> [SET EXERCISE]: Extract every line of the listing below word for word, leaving out the pictures.

> [PROVIDED ENTRIES]:

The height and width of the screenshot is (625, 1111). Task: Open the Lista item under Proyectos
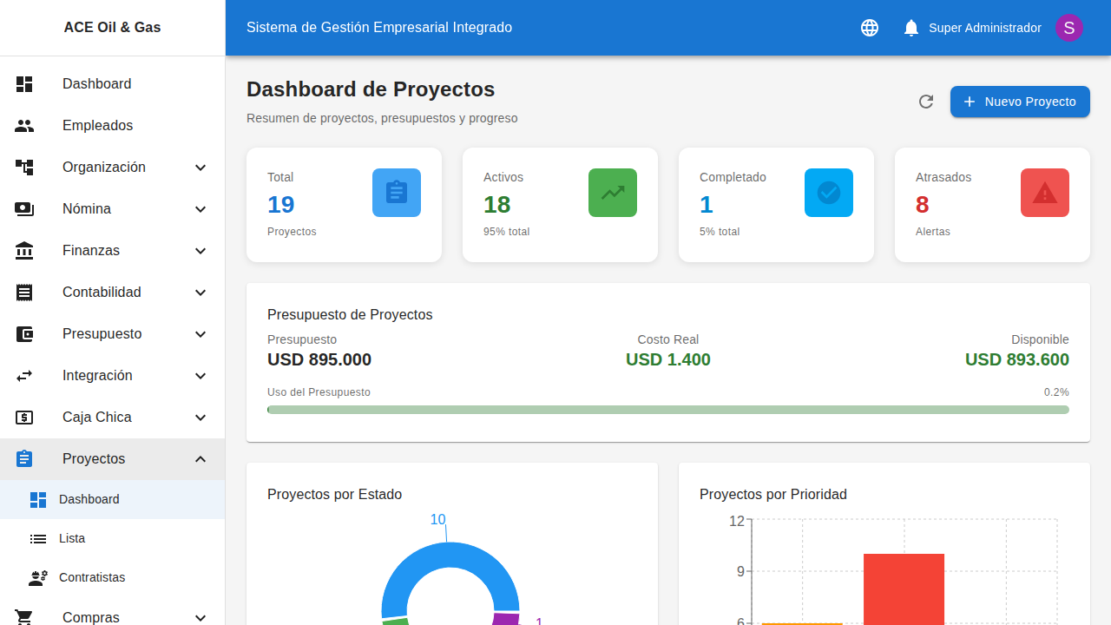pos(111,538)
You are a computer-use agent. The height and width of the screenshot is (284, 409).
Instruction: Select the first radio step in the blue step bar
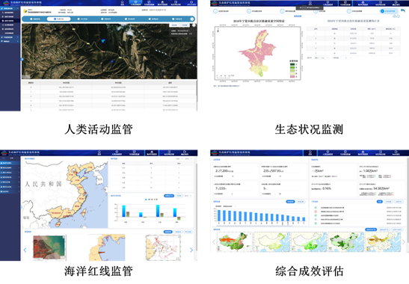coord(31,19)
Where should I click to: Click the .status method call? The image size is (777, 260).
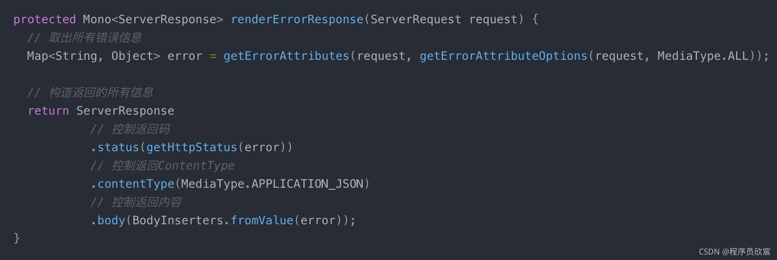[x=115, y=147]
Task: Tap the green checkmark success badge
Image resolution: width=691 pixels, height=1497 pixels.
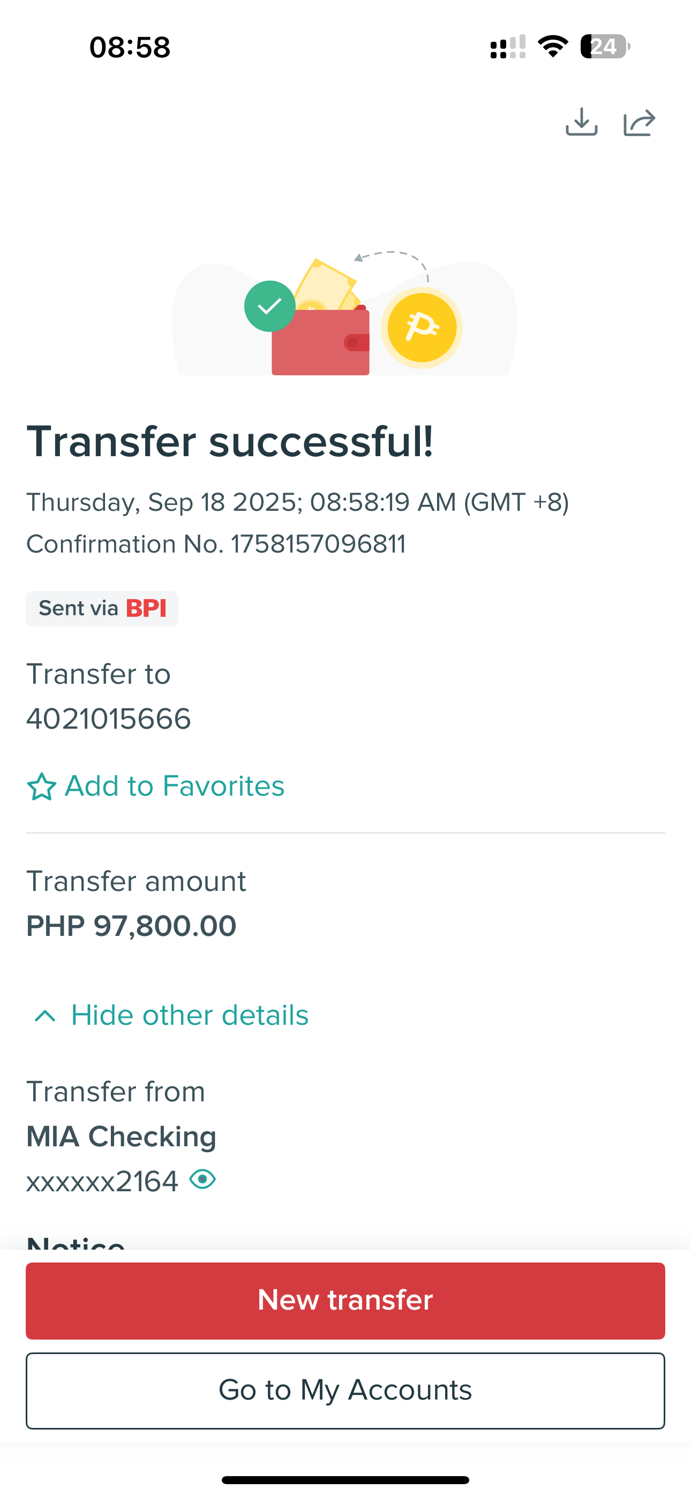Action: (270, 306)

> [EXPECTED ANSWER]:
The height and width of the screenshot is (625, 1111). Task: Open the Lista item under Proyectos
pos(111,538)
You are a computer-use agent. The height and width of the screenshot is (284, 409).
Instruction: Select the first radio step in the blue step bar
coord(31,19)
Where should I click to: Click the .status method call? The image size is (777, 260).
[x=115, y=147]
Task: Tap the green checkmark success badge
Image resolution: width=691 pixels, height=1497 pixels.
Action: (270, 306)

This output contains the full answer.